Copy the listing below word for word, leaving out the pictures.
◇ ◇ ◇ ◇
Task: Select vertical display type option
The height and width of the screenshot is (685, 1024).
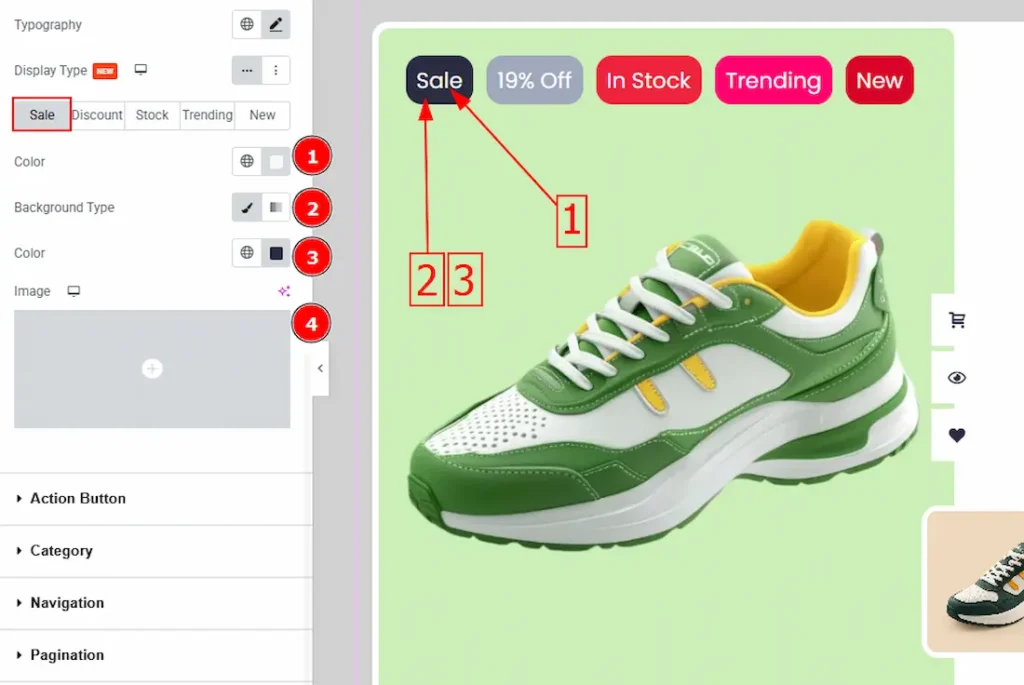Action: 276,71
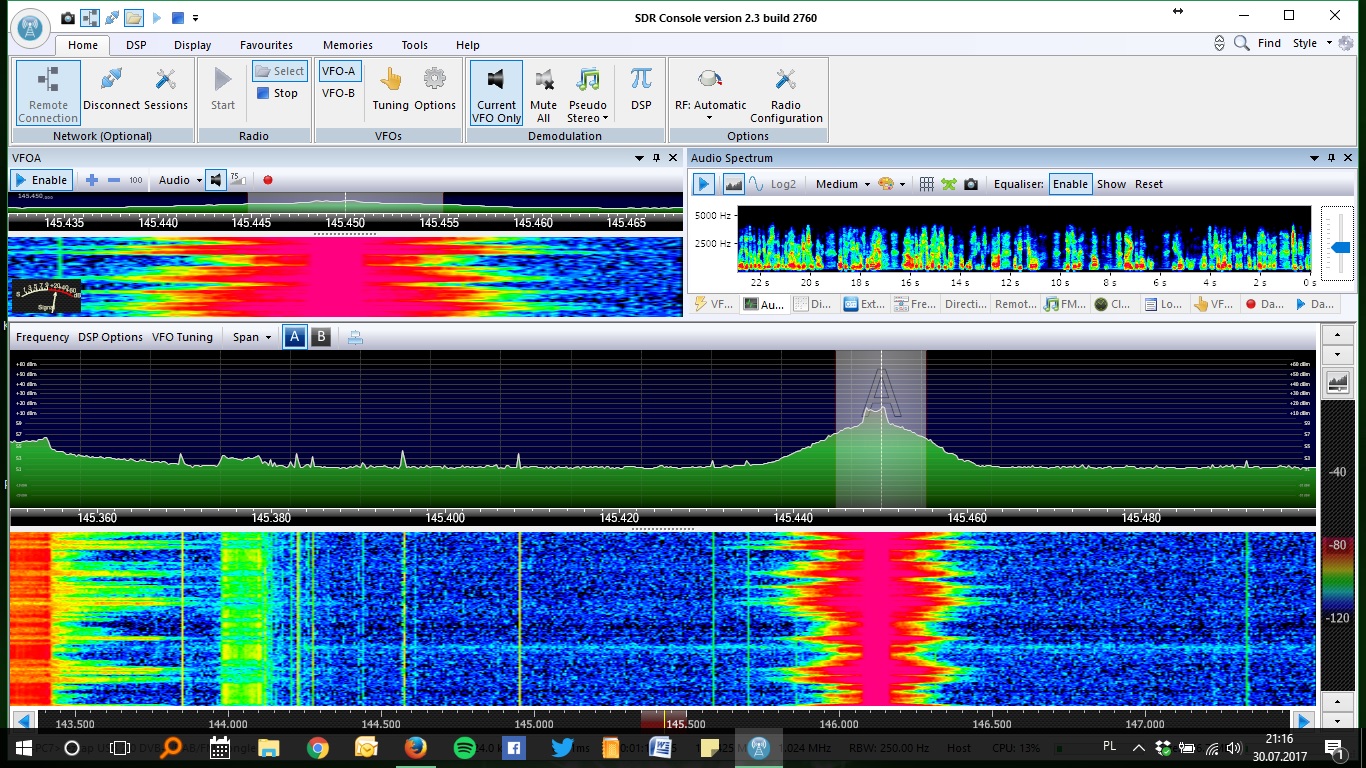Click the grid icon in Audio Spectrum
This screenshot has height=768, width=1366.
coord(926,184)
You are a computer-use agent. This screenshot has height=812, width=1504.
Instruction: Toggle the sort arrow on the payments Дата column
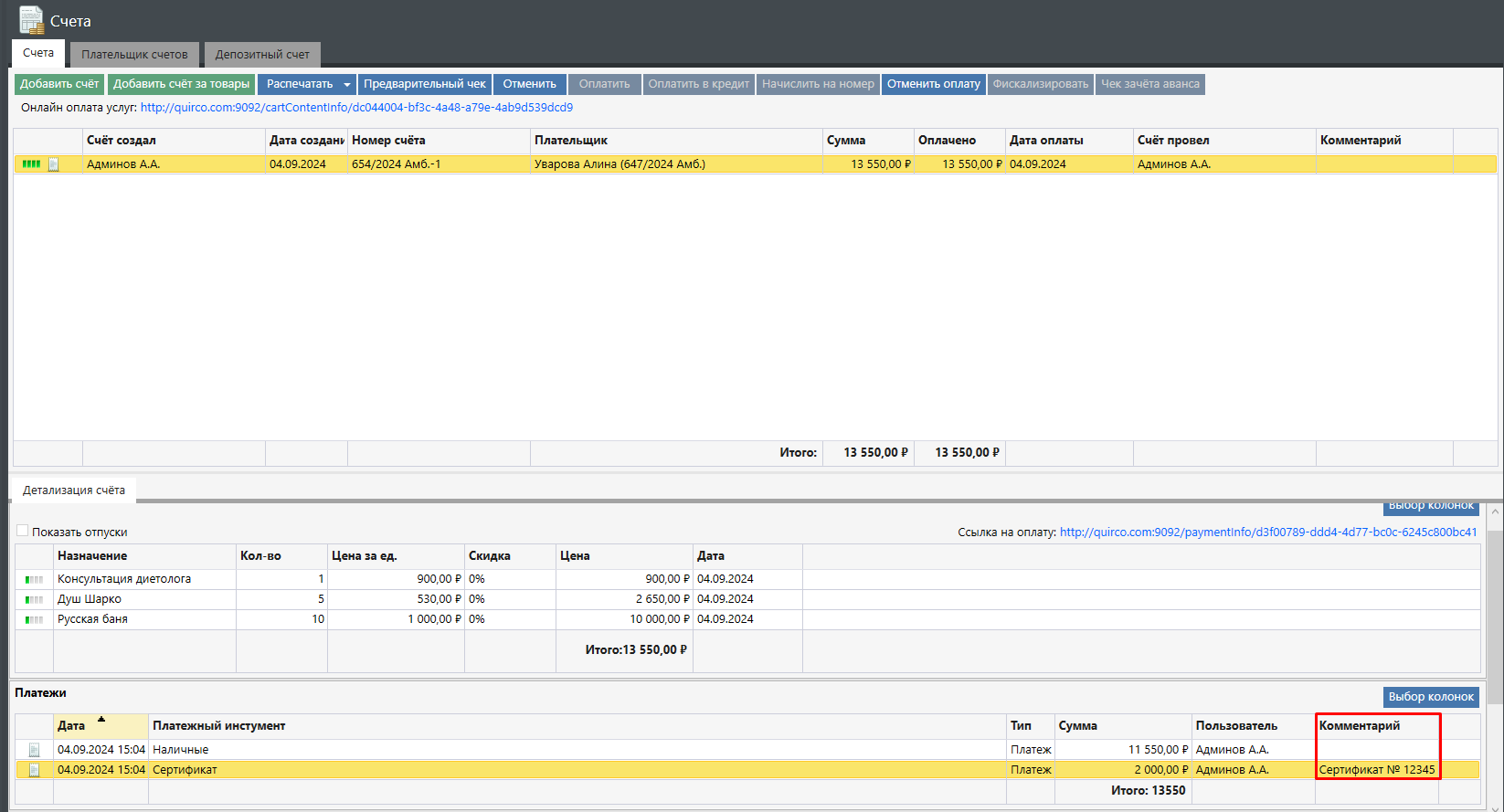(x=101, y=720)
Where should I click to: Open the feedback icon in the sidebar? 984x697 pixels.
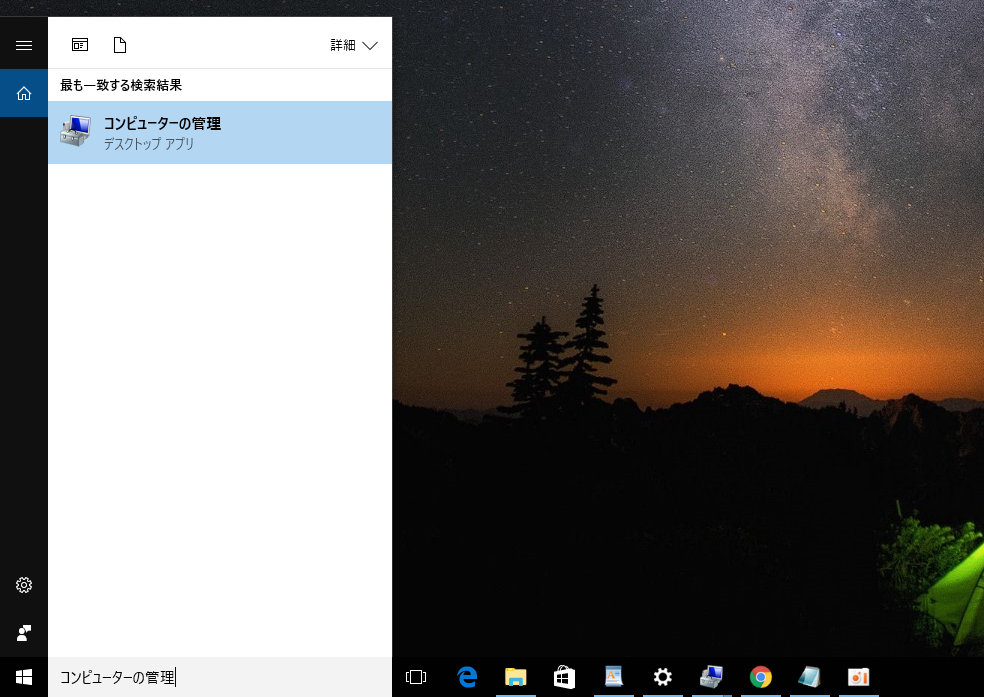click(x=23, y=632)
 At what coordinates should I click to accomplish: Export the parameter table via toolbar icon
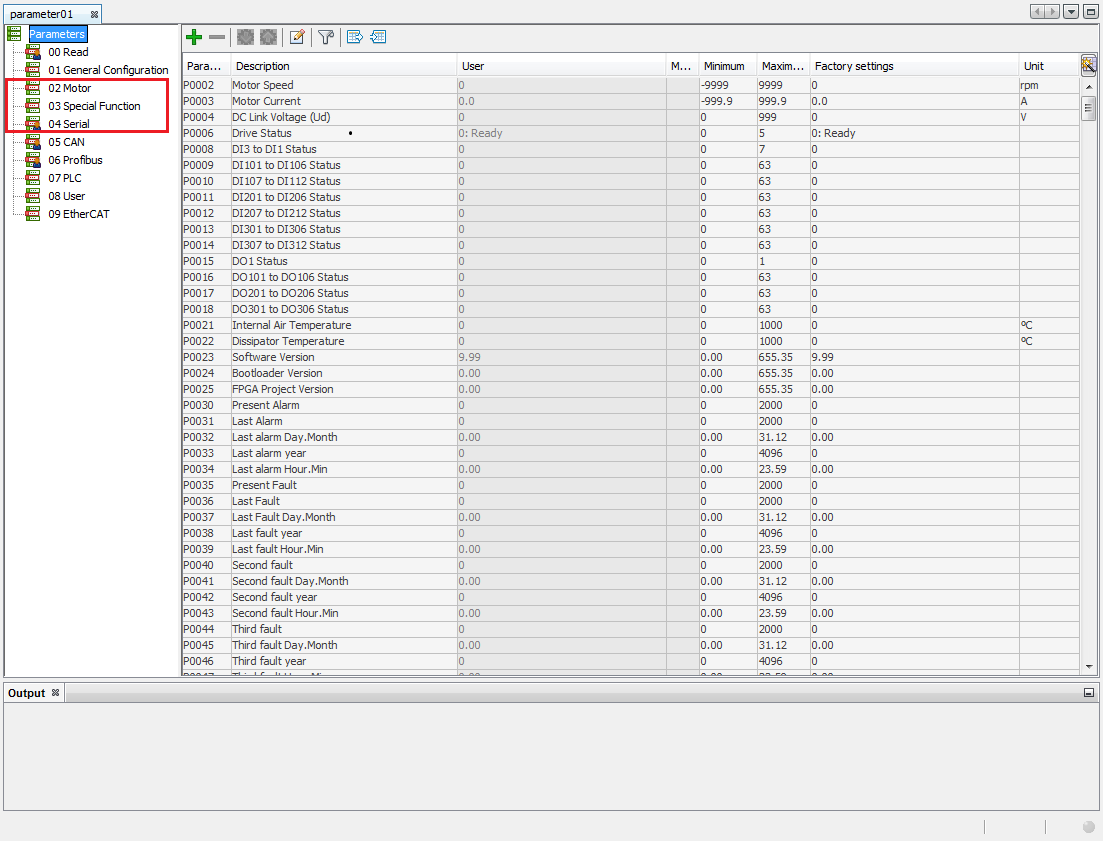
◇ ◇ ◇ ◇
### [Result below]
Task: Select vertical display type option
The height and width of the screenshot is (685, 1024).
Action: 276,71
Click the grid icon in Audio Spectrum
This screenshot has height=768, width=1366.
coord(926,184)
You are a computer-use agent. This screenshot has height=812, width=1504.
Instruction: Toggle the sort arrow on the payments Дата column
(x=101, y=720)
Where should I click to: Open the feedback icon in the sidebar? 984x697 pixels.
click(x=23, y=632)
 At what coordinates should I click to accomplish: Export the parameter table via toolbar icon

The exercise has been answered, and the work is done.